Turn this index on if you want to enable wildcard searches that match one or more characters (for example, a*). This index is not needed if you have three character searches and a word lexicon.

fast element character searches Off (index is not built) Turn this index on to improve performance of wildcard searches that query specific XML elements or JSON properties. Also, speeds up element-based wildcard searches. Turn this index on to improve performance of wildcard searches that query specific elements. For details on wildcard characters, see Understanding and Using Wildcard Searches in the Application Developer's Guide.
word lexicons Off (index is not built)

Maintains a lexicon of all of the words in a database, with uniqueness determined by a specified collation. For details on lexicons, see Range Indexes and Lexicons and the chapter on lexicons in the Application Developer's Guide. For details on collations, see the Language Support in MarkLogic Server chapter in the Search Developer's Guide.

Speeds up wildcard searches. Works in combination with any other available wildcard indexes to improve search index resolution and performance. When used in conjunction with the three character search index, improves wildcard index resolution and speeds up wildcard searches. If you have three character search and a word lexicon enabled for a database, then there is no need for either the one character or two character search indexes. For best performance, the word lexicon should be in the codepoint collation (http://marklogic.com/collation/codepoint). For details on wildcard searches, see the chapter on wildcard searches in the Application Developer's Guide.

uri lexicon On (index is built) Maintains a lexicon of all of the URIs used in a database. The URI lexicon speeds up queries that constrain on URIs. It is like a range index of all of the URIs in the database. To access values from the URI lexicon, use the cts:uris or cts:uri-match APIs.
collection lexicon On (index is built) Maintains a lexicon of all of the collection URIs used in a database. The collection lexicon speeds up queries that constrain on collections. It is like a range index of all of the collection URIs in the database. To access values from the collection lexicon, use the cts:collections or cts:collection-match APIs.

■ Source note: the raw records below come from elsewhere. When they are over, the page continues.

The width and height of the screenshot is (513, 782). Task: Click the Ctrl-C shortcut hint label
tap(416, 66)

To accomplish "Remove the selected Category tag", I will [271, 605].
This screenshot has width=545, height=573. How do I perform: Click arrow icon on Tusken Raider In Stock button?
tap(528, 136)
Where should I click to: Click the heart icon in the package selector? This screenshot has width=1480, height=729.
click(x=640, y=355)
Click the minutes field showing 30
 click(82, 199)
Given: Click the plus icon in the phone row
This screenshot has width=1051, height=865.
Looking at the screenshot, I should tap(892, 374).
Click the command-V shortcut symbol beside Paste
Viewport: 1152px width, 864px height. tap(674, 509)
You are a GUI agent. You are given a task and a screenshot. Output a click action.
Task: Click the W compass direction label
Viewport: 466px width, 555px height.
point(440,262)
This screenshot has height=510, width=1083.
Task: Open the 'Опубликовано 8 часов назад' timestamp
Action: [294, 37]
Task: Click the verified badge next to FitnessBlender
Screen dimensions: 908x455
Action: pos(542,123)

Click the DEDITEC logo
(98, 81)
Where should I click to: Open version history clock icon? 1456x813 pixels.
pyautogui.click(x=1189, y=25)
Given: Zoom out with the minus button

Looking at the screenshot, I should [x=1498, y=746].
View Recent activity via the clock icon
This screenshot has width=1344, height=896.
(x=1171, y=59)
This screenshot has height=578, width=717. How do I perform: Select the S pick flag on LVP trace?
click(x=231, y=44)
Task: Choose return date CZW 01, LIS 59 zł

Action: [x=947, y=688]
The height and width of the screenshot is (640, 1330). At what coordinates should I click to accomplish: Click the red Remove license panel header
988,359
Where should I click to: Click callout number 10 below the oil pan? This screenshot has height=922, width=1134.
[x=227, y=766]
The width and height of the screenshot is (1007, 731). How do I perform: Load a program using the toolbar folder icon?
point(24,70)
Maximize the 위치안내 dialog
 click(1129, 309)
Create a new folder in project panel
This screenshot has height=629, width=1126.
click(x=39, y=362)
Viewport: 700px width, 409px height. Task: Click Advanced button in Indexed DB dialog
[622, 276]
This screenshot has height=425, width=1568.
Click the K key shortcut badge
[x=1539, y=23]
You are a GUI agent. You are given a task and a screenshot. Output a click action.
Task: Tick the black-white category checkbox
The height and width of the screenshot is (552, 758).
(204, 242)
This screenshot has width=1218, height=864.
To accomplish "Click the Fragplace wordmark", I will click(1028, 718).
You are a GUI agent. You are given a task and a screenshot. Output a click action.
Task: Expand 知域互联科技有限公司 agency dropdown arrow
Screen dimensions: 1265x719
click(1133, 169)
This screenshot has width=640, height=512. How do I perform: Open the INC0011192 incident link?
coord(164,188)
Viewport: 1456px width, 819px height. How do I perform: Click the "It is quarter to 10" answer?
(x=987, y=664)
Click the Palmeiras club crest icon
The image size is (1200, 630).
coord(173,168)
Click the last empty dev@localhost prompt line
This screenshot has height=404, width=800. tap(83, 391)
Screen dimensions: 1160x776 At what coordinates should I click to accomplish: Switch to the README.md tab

Viewing Text Index Configuration

To view text index configuration for a particular database, complete the following procedure:

  1. Click on the Databases icon on the left tree menu.
  2. Locate the database for which you want to view text index configuration settings, either in the tree menu or in the Database Summary table.
  3. Click the name of the database for which you want to view the settings.
  4. Scroll down until the text index settings are visible. The following screen shots show the default configuration of text indexing for a database:

Configuring Text Indexes

To configure text indexes for a particular database, complete the following procedure:

  1. Click on the Databases icon on the left tree menu.
  2. Locate the database for which you want to view text index configuration settings, either in the tree menu or in the Database Summary table.
  3. Click the name of the database for which you want to view the settings.
  4. Scroll down until the text indexing controls are visible.
  5. Configure the text indexes for this database by selecting the appropriate radio buttons for each index type.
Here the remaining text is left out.